On a point of order, Mr. Speaker. You are aware that many of us are concerned about the length of time taken up by both questions and answers in Question Time and in statements. I am not referring to the statement that we have just heard, but rather to business questions last Thursday, and Defence questions earlier today. I know that you sympathise on that point, because you have said that you will make a statement about the length of interventions from Front-Bench Members and others. When will that statement be made?

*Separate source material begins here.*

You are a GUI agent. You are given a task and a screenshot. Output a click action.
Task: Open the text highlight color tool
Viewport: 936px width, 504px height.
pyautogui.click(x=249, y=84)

I thank the right hon. and learned Gentleman for raising the matter with me. May I compliment the Secretary of State for Environment, Food and Rural Affairs on the way in which he answered supplementary questions? It allowed me to call a great many Back Benchers, and it was a help. The older and more experienced Secretaries of State can learn from the young. I should say, too, that today’s Question Time was a case in point: I had to go beyond the rules of the House and take a further question at30 minutes past the hour, because I felt that the Ministers were taking too long in answering the supplementary questions. I hope that that will be borne in mind. On the right hon. and learned Gentleman’s main point, I hope to make my statement on Wednesday. I add that Back Benchers have a responsibility, too, and they should not ask more than one supplementary question. In the new Session, we can start afresh, and I will apply the rules that I shall set out in my statement. I hope that that helps the right hon. and learned Gentleman.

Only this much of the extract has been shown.